Like any other complicated machine, planes need to be "serviced". There will be set service intervals that I believe ( please correct me if I'm wrong ) are based upon a number of factors, including

  • Days since last service
  • Number of Cycles ( a Take-off and landing = a cycle ) since last service
  • Hours in flight since last service

So, based upon the curtailment of International air travel in mid - March, nearly 11 weeks ( 75 'ish days ) ago, and the current suggestion that "normality" ( whatever the hell that will turn out to be ) might return at the beginning of July, many ( most ? ) of the aircraft will have been "parked" for more than 100 days, how onerous will the servicing requirements be, to enable them to return to service ?

Maintenance staff & facilities.

Most of us have seen images of non-active airfields, stuffed to the gills with stored planes. How many of these have the maintenance staff and facilities to undertake the "return to service" maintenance tasks that are likely to be required ?

Flight crew.

I believe pilots have a legislated limit as to how many hours they can work in a day, in a week and in a month. But is there a minimum limit of hours within a set period, that they need Log, to be considered "current" ?

If there is a minimum limit, what is it ? If it is exceeded, is there a requirement to "refresh" or would they need "re-qualify" ?

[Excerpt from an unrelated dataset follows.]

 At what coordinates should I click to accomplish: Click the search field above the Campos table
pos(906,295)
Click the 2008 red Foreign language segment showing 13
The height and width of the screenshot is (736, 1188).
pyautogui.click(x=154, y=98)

Presumably, "refreshment" or "re-qualification" would take place in a flight simulator ( ? ) how many flight simulators are available and how many pilots a day could be processed in one such unit ?

Return to service.


Based upon the answers to the foregoing, together with any other salient facts, how long will it take for international air travel to return to, lets say, 20% of the capacity that was available in January of this year ? Is 20% capacity sufficient to enable an effective return to service ? I presume there is a "critical mass" that need be achieved ?


Thanks in anticipation of informed answers


( a retired Marine & Transport Engineer )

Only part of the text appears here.